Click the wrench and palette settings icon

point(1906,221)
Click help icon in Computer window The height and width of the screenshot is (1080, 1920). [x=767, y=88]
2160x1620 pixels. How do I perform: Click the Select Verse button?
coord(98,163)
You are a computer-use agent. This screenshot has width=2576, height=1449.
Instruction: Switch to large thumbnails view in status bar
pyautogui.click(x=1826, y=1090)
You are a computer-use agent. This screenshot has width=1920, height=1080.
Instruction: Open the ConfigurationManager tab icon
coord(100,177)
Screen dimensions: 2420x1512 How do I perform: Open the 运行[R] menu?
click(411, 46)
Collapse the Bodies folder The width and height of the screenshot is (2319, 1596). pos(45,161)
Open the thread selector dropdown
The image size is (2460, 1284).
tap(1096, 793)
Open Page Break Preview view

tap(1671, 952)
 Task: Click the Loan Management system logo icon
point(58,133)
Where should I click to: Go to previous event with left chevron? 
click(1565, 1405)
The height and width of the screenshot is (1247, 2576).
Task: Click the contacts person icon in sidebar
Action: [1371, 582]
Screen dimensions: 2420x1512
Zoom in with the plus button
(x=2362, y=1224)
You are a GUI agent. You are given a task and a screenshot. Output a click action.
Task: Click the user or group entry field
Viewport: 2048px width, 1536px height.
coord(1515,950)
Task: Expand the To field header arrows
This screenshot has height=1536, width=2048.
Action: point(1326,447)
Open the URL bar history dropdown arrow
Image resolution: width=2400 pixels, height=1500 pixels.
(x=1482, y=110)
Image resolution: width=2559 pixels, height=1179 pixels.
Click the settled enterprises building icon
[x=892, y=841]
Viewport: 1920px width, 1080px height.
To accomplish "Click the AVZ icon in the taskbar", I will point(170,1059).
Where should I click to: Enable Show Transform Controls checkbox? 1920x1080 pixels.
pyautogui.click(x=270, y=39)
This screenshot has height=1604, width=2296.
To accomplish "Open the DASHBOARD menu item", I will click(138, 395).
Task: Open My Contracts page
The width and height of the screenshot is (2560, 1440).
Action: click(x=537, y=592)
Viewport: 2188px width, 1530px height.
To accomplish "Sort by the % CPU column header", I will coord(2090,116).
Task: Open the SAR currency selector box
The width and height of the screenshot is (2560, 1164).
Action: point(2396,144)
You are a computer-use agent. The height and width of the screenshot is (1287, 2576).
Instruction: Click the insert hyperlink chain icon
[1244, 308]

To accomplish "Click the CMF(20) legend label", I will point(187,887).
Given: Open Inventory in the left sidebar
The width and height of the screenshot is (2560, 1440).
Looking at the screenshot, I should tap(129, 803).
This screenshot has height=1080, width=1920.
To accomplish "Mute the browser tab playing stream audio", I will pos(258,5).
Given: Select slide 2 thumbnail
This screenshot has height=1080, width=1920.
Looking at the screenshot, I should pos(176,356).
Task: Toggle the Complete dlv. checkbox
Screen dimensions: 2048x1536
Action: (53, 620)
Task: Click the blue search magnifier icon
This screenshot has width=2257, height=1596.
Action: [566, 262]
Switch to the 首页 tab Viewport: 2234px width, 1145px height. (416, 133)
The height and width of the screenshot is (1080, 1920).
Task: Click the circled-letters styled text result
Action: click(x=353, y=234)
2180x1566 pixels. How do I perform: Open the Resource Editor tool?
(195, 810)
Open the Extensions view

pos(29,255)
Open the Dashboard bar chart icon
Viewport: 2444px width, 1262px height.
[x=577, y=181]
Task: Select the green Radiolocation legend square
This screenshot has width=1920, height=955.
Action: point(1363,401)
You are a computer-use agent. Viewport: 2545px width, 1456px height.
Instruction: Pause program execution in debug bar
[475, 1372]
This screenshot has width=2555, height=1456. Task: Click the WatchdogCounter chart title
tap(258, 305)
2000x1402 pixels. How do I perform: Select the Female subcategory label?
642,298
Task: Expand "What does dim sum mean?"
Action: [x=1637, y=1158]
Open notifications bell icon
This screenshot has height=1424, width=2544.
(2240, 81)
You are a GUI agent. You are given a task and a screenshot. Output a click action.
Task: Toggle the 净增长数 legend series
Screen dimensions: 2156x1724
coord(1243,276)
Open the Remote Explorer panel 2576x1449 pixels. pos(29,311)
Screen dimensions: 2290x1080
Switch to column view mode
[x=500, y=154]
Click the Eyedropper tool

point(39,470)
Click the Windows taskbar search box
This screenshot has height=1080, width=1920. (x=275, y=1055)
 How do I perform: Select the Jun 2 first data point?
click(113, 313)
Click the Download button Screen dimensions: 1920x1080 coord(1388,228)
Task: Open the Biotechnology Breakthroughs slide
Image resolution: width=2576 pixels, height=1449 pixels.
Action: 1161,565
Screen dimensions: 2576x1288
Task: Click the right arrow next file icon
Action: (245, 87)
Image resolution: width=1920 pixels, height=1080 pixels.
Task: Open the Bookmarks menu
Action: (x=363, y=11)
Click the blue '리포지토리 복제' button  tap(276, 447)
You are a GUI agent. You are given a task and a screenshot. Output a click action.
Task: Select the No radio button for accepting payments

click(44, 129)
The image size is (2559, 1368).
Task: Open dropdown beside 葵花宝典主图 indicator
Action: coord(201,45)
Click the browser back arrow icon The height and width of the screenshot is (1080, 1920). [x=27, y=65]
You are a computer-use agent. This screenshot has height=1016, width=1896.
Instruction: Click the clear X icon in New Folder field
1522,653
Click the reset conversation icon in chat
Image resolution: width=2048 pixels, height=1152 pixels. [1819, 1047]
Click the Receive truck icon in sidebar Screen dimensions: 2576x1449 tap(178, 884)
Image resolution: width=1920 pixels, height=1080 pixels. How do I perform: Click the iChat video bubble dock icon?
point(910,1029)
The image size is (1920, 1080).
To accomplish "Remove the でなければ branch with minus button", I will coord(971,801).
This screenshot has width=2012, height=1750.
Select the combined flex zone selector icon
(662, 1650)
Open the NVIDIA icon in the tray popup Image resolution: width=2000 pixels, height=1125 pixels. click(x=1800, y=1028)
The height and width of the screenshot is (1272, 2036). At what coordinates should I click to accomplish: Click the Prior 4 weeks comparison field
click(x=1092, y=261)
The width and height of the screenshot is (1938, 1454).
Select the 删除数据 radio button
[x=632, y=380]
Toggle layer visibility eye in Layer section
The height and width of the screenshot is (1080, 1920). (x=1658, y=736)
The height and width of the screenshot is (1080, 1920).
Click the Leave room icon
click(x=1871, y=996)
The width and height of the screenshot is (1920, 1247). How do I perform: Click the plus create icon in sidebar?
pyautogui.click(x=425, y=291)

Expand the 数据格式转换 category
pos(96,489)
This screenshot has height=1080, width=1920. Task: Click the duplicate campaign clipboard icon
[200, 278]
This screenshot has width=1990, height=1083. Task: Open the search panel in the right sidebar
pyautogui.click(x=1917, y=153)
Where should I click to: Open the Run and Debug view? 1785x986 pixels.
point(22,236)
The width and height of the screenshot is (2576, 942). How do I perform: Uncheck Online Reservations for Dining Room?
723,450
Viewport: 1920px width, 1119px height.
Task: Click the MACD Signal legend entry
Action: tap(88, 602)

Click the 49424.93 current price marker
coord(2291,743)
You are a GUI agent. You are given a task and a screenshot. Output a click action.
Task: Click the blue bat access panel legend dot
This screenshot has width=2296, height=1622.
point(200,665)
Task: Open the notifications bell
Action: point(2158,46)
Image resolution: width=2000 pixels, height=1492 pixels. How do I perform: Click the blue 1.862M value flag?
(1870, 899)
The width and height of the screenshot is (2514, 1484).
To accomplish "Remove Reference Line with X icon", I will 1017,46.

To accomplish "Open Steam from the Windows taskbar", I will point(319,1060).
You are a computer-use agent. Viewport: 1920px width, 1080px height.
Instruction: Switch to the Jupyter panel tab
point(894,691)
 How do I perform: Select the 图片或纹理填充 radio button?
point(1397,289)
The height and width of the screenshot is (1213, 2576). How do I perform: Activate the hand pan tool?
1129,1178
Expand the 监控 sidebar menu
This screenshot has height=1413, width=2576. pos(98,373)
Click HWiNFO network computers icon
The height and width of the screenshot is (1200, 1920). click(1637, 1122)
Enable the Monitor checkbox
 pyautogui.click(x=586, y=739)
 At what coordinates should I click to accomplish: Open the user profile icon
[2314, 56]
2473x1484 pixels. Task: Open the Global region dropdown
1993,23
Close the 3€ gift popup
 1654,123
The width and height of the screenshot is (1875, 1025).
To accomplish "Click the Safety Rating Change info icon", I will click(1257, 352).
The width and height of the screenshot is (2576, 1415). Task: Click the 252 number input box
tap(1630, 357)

·····

> [Problem to solve]: Copy out each line of the entries where the word "header" is found.

> [Result of the task]:
Task: Expand the To field header arrows
To accomplish "Sort by the % CPU column header", I will coord(2090,116).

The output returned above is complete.